【一話完結】ショートショートショート

野灰琉花

AI の限界と未来


AI によって、急速に進化して、世の中は変わっていった。
工場の単純作業がAIによるロボットに置き換わり、接客業でもフォーマットが決まっているもののほとんどはAIを搭載しているアンドロイドが行っている。

その中でも、『人間にしかできない』と思われていた文化的な分野へ、AIが進出してきたこと。

絵を書いたり、作曲したり、小説を書いたり……。
人間にしかできないと思われていた、創作の分野までが AI によって侵略されつつある。

しかし、所詮は AI。
 絵を描くにしても、お手本となる絵がなくては絵は描けない。
例えば、ゴッホ風の絵を描くためには、ゴッホの絵がどんなものかを学習させる必要がある。

作曲にしてもそうだ。
ショパン風の曲を作らせるにしても、ショパンが作曲した曲を学習させることで、『ショパン風の曲』をAIが作曲することは可能だ。

そして、小説。
世界に名だたる文豪の文章や作風を学習させることで、学習させた文豪の作風を真似た小説が書ける。

三つの例をあげたが、これらには共通の問題点がある。
『始まり』はあっても、AIが判断して『終わらせる』ことができない。

つまり、放っておくと、延々と作り続けてしまうのである。

特に、小説が顕著だ。
小説を書くのに必要な、詳細な資料を集めることはできる。
文章や作風を学習させれば、『らしい』文章を書くこともできる。
ストーリー展開も、ある程度の設定をしておけば、AIが設定に沿った文章を書いてくれる。
人間があらかじめ設定をしておくことで、『終わり』ができることで、AIの書く小説は書き終わるのだ。

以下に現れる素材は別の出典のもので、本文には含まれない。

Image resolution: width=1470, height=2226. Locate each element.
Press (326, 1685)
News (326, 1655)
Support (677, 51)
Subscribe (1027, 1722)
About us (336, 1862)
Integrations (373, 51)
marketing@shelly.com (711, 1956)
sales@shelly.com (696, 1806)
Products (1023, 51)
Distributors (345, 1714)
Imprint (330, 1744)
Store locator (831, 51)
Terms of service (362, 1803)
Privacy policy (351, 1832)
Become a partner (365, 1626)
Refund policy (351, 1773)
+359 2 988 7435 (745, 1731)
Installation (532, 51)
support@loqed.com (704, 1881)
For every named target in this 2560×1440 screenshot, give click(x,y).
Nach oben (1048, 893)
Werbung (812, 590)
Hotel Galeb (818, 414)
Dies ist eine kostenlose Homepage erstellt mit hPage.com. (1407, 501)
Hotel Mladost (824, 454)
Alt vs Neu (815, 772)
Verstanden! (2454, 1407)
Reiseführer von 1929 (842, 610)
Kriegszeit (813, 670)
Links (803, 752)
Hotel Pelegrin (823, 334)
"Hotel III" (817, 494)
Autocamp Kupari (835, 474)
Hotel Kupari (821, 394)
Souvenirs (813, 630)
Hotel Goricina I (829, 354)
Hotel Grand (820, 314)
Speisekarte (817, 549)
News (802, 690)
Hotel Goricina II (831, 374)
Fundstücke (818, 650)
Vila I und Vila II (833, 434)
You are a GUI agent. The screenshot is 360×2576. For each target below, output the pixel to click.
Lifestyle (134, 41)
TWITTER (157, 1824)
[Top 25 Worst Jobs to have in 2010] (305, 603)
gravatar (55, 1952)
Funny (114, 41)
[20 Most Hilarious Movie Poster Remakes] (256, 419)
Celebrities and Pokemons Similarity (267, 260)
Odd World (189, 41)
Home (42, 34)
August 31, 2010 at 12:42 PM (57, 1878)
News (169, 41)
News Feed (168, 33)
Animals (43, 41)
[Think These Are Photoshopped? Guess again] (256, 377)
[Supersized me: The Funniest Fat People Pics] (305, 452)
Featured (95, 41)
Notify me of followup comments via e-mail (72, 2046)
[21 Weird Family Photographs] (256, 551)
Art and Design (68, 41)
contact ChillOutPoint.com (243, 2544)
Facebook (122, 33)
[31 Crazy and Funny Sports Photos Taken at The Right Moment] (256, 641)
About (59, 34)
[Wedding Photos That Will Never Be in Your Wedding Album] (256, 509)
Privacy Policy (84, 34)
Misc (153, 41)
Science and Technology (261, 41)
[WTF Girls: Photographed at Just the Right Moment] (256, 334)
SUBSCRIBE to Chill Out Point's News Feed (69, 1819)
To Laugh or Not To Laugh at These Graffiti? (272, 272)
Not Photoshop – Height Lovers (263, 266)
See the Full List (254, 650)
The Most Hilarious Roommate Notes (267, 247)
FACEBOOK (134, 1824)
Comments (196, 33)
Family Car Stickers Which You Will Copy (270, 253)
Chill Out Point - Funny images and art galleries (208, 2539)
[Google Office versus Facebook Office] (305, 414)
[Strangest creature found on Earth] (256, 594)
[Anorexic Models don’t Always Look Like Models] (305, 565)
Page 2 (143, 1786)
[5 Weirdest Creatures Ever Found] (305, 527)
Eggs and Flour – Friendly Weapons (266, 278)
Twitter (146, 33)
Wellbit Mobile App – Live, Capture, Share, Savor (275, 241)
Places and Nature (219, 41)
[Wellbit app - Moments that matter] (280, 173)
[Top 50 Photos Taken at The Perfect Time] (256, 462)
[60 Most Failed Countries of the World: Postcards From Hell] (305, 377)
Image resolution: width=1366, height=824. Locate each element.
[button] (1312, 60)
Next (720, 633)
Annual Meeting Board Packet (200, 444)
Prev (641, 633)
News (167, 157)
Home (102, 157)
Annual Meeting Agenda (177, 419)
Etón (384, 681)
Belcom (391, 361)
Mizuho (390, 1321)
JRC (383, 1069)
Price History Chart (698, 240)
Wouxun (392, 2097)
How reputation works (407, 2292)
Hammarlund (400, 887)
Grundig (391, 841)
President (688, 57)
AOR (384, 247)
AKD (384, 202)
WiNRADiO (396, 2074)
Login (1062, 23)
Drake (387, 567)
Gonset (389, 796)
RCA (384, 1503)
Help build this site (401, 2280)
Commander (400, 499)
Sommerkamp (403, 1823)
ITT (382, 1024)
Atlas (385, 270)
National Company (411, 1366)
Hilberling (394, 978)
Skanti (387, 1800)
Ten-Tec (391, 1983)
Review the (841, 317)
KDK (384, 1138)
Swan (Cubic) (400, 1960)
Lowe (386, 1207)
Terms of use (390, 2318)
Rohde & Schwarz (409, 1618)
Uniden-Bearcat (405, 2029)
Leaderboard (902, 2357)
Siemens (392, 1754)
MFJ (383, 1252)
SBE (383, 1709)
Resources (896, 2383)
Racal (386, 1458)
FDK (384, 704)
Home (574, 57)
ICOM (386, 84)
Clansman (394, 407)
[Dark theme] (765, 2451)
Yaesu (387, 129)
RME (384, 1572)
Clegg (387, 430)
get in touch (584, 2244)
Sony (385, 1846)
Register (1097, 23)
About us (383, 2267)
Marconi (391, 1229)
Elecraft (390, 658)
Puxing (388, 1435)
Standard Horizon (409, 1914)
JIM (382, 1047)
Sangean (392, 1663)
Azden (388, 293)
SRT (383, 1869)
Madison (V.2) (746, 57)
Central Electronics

いわゆる『血の通った文章』、『主張のある小説』を書けるAIは登場していない。
小説だけではない。絵画も作曲もそうだ。



もし、人間に訴えかける『何か』を表現をするAIが登場した時。
それは人間の想像力を奪う時ではないだろうか……。

その未来が来ないことを祈り、怯えながらも、今日も『クリエーター』と呼ばれる人達は、作品を作り続ける。